He said that the agreement allows for 10 billion cubic meters/year of
Azeri gas to be exported to Europe via Turkey, with the gas being sold at the
Turkey-Greek border, but that this does not preclude the gas being transported
to Europe via another route.
Currently three pipeline projects are currently hoping to secure volumes
of gas from the second phase of development of Azerbaijan's Shah Deniz gas
field for export to Europe.
The Italy-Turkey-Greece-Interconnector pipeline backed by Italy's Edison
and Greece's DEPA plans to transit 8 Bcm/yr of Azeri gas through Turkey and
Greece and through a planned pipeline under the Adriatic to Italy and last
week signed an agreement with Turkey's state gas transmission company Botas
allowing for use of its infrastructure.
A rival project, the Trans Adriatic Pipeline project backed by
Switzerland's EGL, Norway's Statoil and Germany's E.ON Ruhrgas plans to
transit 10 Bcm/yr of Azeri gas across Turkey to Greece and then via a planned
new pipeline through Albania and across the Adriatic, but has yet to reach
agreements with either Turkey or Greece.
The largest of the three projects, the 31 Bcm/yr Nabucco pipeline
project, backed by a consortium of Austria's OMV, Hubngary's MOL, Romania's
Transgaz, Bulgargaz, Botas and Germany's RWE is targeting carrying around 8
Bcm/yr of Azeri gas to Europe in its start-up phase.

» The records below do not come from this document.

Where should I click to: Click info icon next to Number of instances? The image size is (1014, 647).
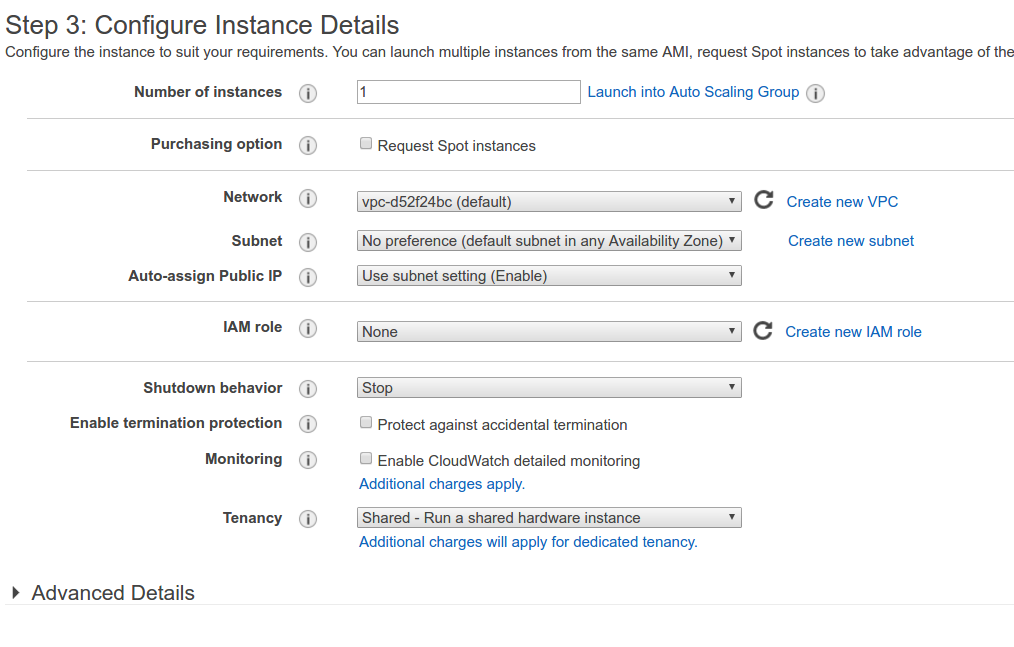(x=308, y=93)
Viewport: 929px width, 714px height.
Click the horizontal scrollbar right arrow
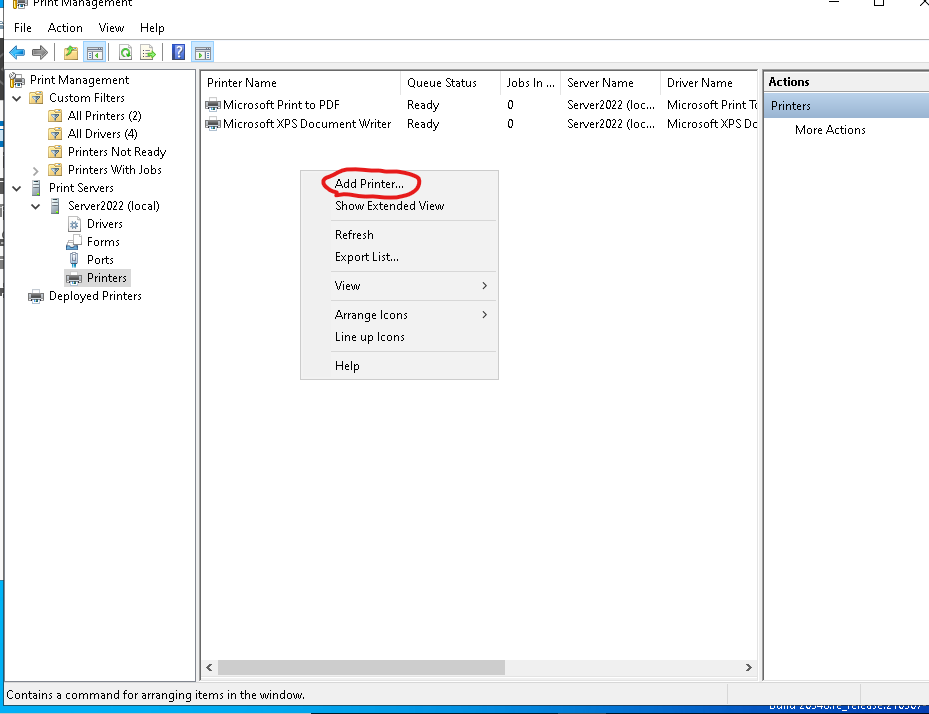[x=748, y=667]
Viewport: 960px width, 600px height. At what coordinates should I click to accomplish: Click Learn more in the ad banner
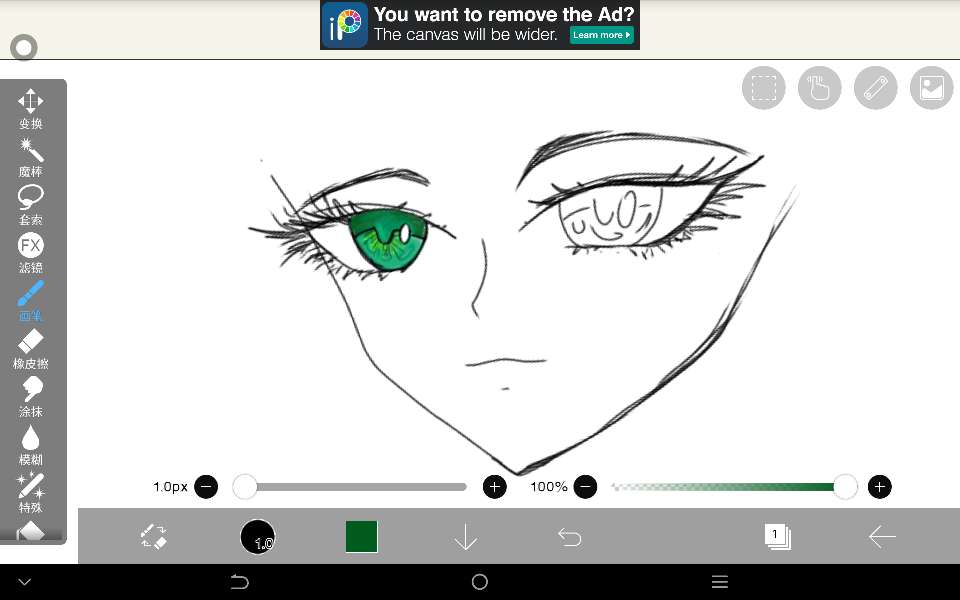[602, 35]
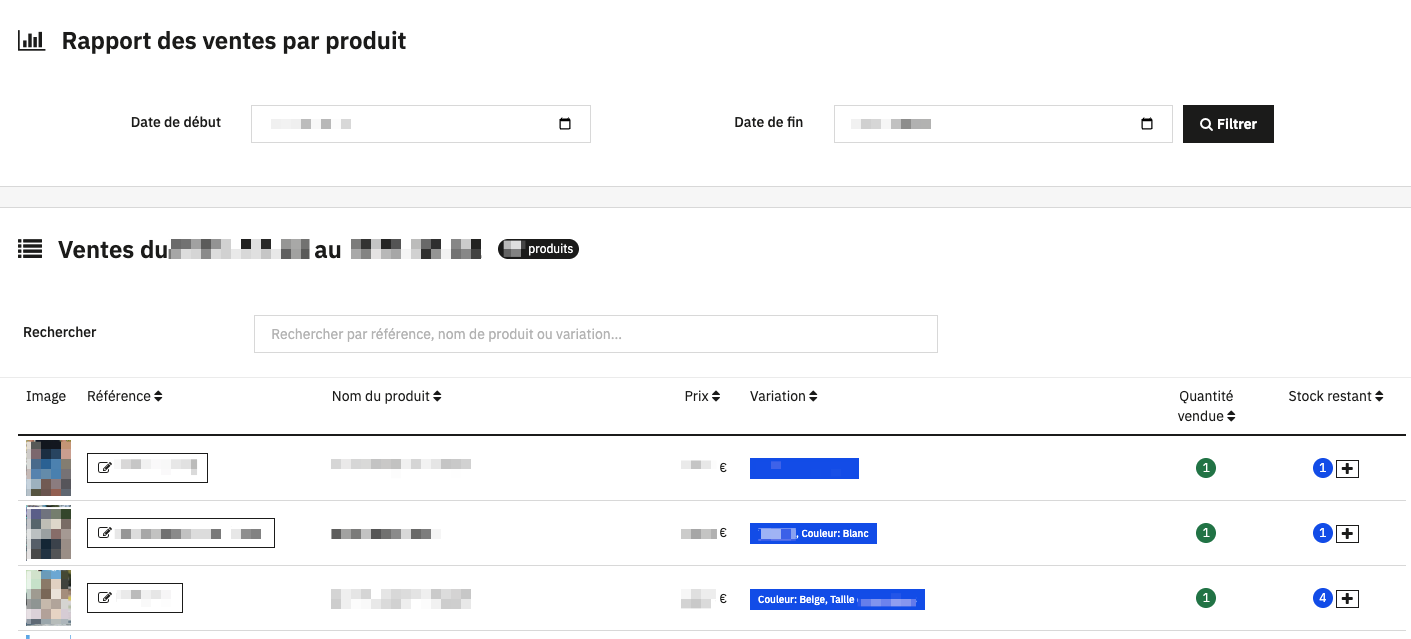Click the plus icon in the first row's stock column

(1347, 467)
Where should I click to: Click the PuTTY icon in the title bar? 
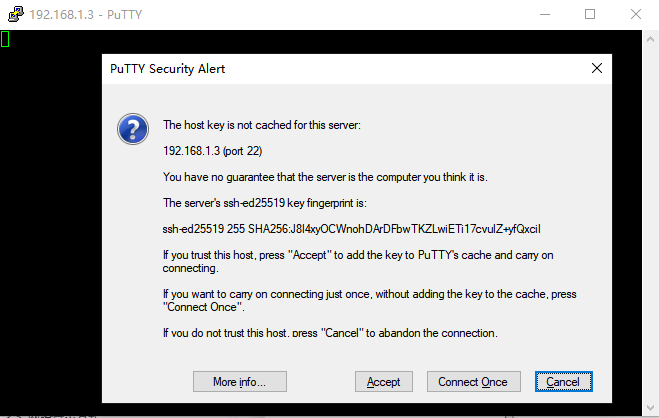pyautogui.click(x=16, y=14)
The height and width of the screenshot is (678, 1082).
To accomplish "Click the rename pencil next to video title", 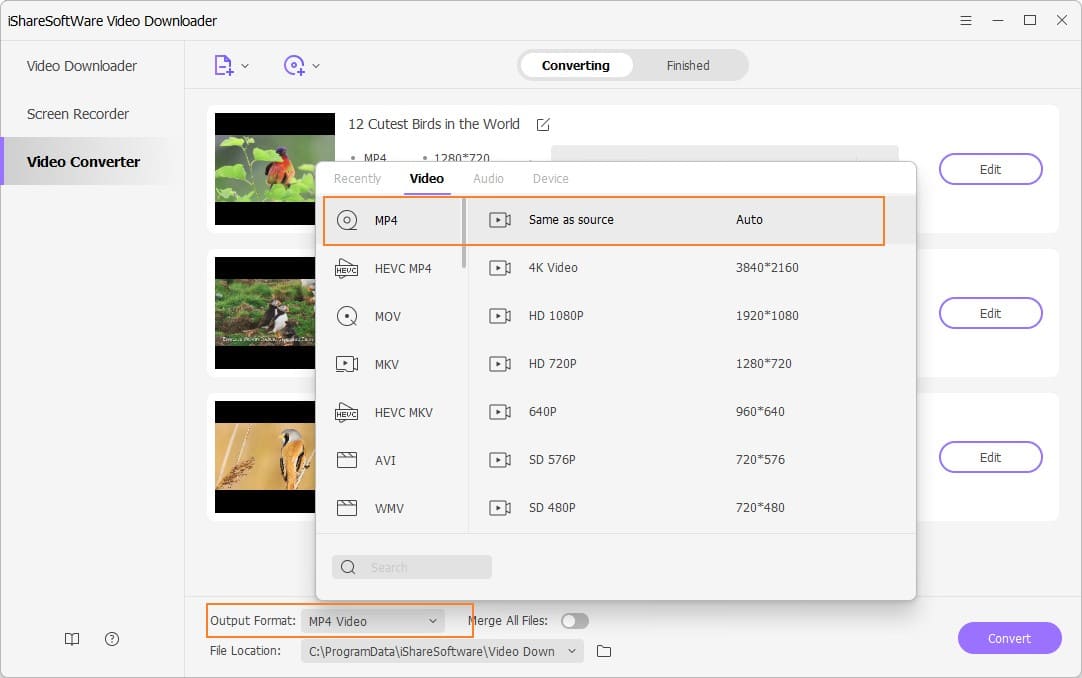I will pos(543,124).
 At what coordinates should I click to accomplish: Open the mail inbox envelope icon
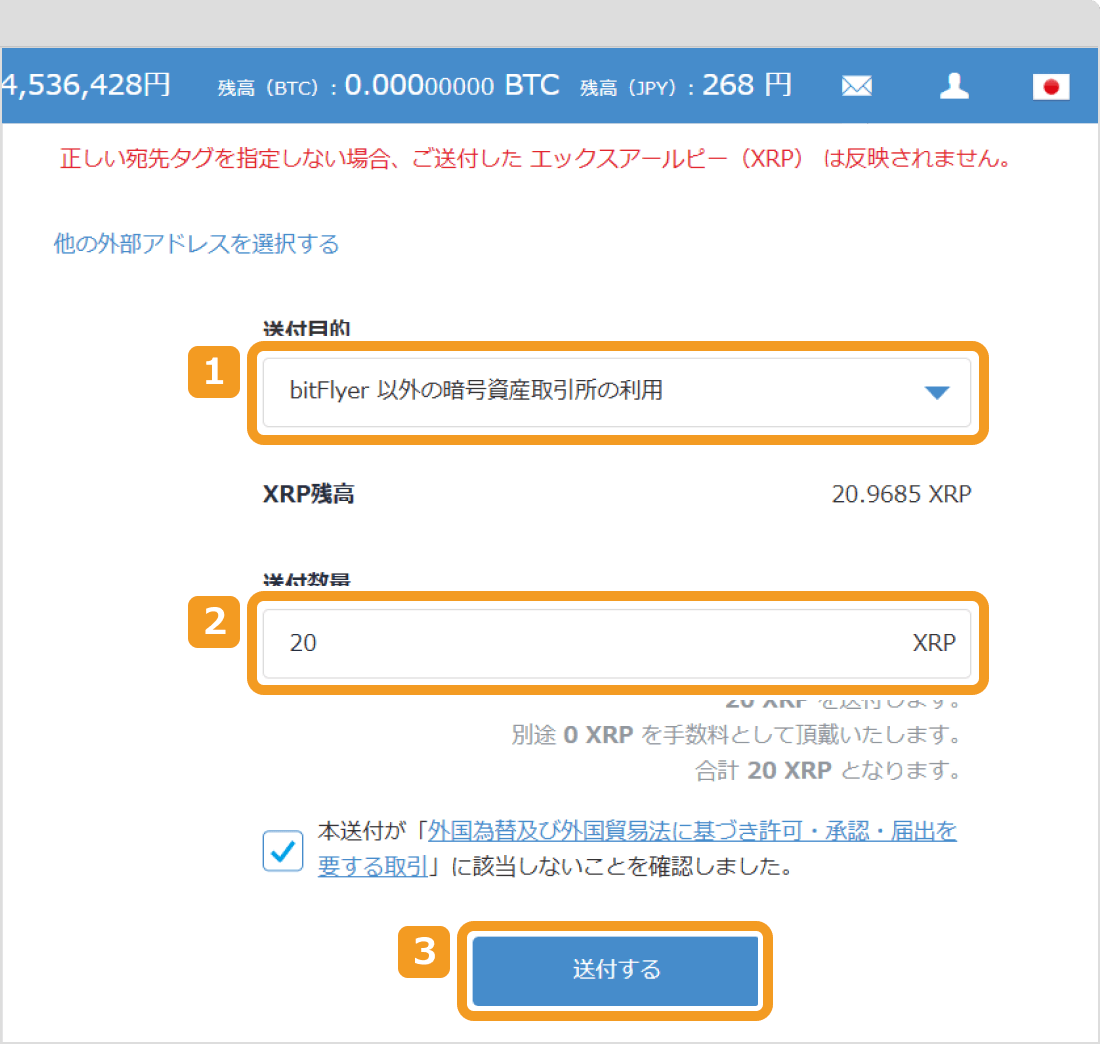point(856,86)
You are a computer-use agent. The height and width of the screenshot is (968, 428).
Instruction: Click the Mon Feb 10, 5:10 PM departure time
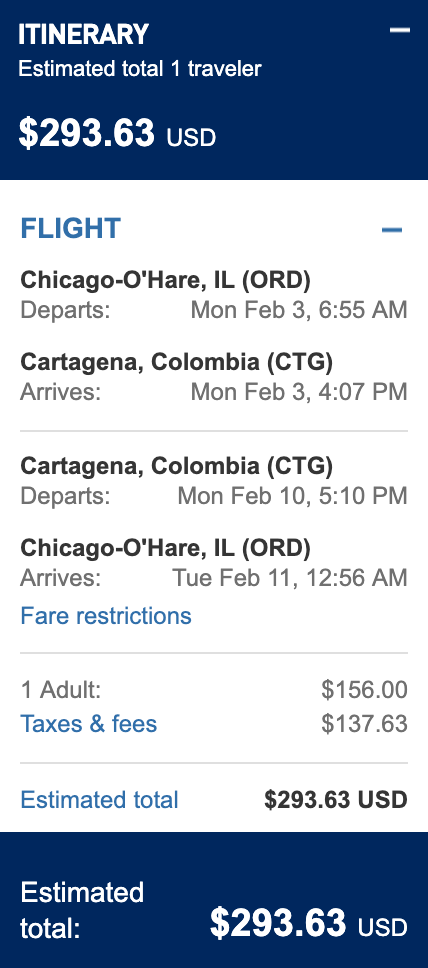[293, 495]
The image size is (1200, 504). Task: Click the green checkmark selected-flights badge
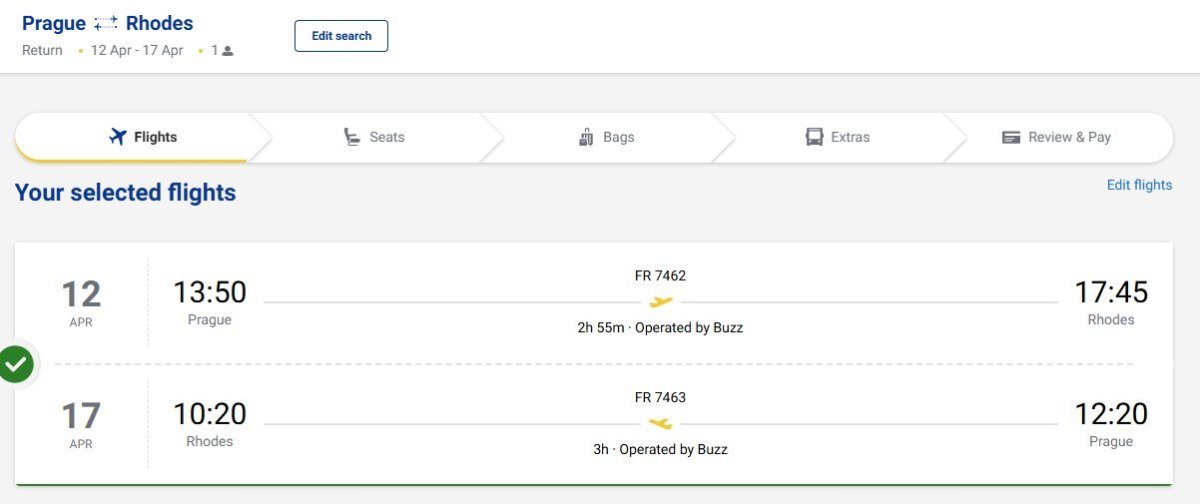pyautogui.click(x=16, y=365)
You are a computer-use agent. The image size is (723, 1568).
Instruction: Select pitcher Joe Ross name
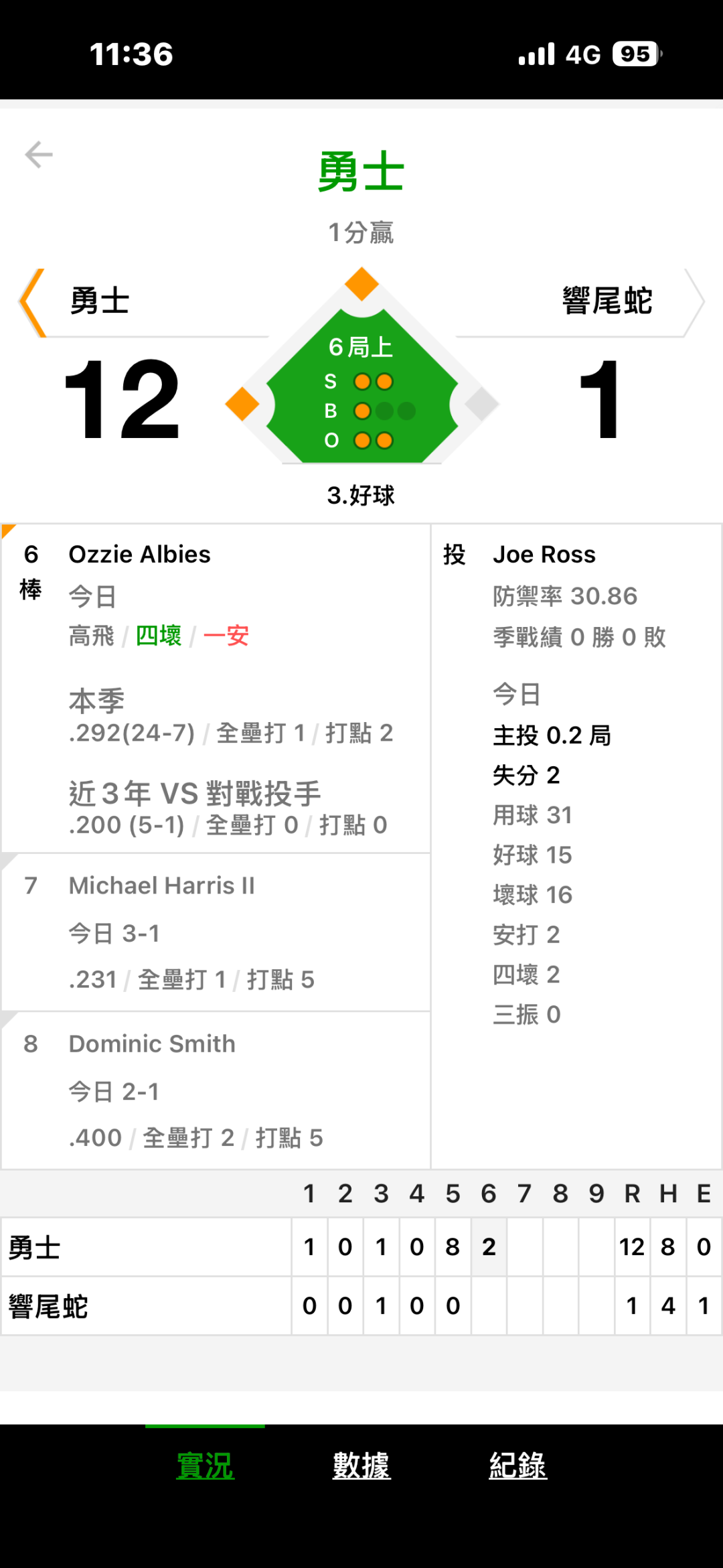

The 3,300 km line is slated to run from eastern Turkey via Bulgaria,
Romania and Hungary to Austria and to carry gas from multiple suppliers, with
construction estimated to cost anything up to around $8 billion.
Nabucco spokesman Christian Dolezal said in a written reply that the
clause allowing for the sale of gas at the Turkey-Greece border would not
affect the project as transit rights were already confirmed in the Nabucco
project intergovernmental agreement signed in July last year.
European gas traders will start negotiations with the Shah Deniz
consortium over the possible sale of Shah Deniz gas through the planned
Nabucco line, he confirmed.
Those meetings are supposed to result eventually in agreements for the
sale of multiple small volumes of Shah Deniz gas through Nabucco to multiple
buyers in Europe, via blocks of reserved capacity in the planned Nabucco line,
a system which has been criticized as over complex.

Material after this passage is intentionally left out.